WOO! This whole getting #Back2Basics experiment worked out very well. I have learned a lot about what what I need to continue including in my life and what I will continue to stay away from (both food-wise and in general for life).
What paid off this first month?
- Tracking, of course, has played a big role in this.
- Eating out less - when we did order dinner out once a week it was a salad from Sweetgreen instead of pizza or Chinese
- Booze free
- Weighing and measuring my food when possible
- Pre-planning - listing out an outline of food for the day in the morning and working through that (allowing for changes of course) each day
- Reaching for fruits and veggies first to make sure I was really hungry and not just bored
- Having the wife fully on board. She is counting calories on MyFitnessPal, but we are both on the path to being healthier versions of us
- Focusing on other outlets when the urge to emotionally eat started to rear its ugly head: blogging, working out, texting with friends, working, etc
- Instituting a bedtime!
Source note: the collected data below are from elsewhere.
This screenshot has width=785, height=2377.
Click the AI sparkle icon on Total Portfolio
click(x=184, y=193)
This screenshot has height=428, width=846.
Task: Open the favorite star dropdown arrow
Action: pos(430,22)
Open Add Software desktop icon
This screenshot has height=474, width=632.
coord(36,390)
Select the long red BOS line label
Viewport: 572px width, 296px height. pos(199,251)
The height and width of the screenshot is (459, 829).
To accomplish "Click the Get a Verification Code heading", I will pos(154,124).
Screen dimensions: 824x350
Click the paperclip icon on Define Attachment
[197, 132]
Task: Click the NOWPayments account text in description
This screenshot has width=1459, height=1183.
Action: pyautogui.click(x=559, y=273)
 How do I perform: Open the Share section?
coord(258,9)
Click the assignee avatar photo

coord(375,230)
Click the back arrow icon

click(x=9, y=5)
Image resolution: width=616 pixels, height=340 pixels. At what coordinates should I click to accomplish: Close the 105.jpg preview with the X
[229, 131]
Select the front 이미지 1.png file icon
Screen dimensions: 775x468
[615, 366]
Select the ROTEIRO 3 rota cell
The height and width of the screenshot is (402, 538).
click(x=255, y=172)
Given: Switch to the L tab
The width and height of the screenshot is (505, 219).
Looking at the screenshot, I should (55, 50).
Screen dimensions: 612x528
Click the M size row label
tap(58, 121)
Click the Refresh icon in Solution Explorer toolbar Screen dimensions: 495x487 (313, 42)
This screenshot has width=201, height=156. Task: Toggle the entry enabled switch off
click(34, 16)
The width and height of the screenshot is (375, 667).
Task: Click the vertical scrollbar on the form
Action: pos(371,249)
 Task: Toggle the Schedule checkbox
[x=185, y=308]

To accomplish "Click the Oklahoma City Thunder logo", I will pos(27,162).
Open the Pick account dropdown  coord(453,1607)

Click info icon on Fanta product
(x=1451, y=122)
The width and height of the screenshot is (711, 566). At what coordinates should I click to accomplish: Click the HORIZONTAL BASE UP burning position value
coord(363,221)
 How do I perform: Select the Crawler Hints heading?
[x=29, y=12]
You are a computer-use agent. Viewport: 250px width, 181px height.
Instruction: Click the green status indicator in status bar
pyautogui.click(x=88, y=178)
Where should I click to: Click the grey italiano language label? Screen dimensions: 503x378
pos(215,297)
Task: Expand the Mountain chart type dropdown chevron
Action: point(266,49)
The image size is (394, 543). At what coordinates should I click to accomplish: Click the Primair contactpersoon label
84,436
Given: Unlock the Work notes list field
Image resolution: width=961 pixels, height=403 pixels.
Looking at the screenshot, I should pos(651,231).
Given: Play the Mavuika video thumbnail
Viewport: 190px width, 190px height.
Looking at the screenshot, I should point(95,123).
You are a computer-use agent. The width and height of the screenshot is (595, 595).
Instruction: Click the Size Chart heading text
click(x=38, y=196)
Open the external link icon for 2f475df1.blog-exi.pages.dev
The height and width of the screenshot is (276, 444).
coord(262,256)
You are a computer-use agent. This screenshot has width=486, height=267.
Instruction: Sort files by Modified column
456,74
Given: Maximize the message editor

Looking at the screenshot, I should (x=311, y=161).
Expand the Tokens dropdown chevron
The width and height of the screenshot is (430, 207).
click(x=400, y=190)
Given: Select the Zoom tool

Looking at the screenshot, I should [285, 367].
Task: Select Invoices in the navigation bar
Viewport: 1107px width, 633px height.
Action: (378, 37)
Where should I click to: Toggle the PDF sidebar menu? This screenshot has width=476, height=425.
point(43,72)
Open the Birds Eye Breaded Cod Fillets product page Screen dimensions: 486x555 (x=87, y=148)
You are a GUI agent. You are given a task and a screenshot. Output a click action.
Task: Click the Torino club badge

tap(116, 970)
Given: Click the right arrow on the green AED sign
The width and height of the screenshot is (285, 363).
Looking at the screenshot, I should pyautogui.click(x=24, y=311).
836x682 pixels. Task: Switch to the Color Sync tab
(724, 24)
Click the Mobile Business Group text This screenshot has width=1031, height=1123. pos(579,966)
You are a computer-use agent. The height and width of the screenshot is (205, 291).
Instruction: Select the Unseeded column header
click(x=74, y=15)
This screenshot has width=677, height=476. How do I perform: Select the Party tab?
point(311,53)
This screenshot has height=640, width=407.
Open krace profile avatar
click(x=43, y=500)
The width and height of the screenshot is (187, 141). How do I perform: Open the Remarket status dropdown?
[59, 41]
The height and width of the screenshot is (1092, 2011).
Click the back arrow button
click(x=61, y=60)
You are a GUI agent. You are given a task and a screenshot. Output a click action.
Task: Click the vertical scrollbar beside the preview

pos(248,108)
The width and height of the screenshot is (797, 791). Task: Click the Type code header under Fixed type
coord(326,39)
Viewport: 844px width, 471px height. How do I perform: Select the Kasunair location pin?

Boy the difference a good night sleep makes is crazy ... and when you string a number of those together - WATCH OUT :)
- Drinking water again
- Positive self talk
For the most part I didn't feel deprived over the last month. I won't lie and say it wasn't hard to stay booze free and to not devour some pretzels/waffles while at our monthly brewery run. But I had a goal and I wanted to prove to myself I could.
Now for the month of March, I will be re-introducing somethings I banned in February:
- Booze is back. (I will go over goals for March in next week's post)
- Dining out/hanging out with friends (I did this last month, but it was on a smaller scale compared to what I see coming up in March)
- Using some/all Fitpoints in addition to my daily and weekly points
I am not going to go crazy over this next week, but I am going to indulge on Sunday with beer and lunch with friends after I complete my 50th career half. As of now, the plan for the week is the to indulge only on Sunday. I will have what I want, but I am going to try to track it all. That way I can keep the other days in check.
But what this past month has taught me is that my head is back in the game and I will shed those final 15.4 pounds (to get back to goal - 155). The goal now? I would like to shed them before my half ironman in June, but the real goal is before we go to Disney in July! The wife and I want to go to the pool and feel comfortable.
Note: there is nothing about having to lose weight to feel comfortable in a bathing suit, etc, but this is a tangible goal that motivates us.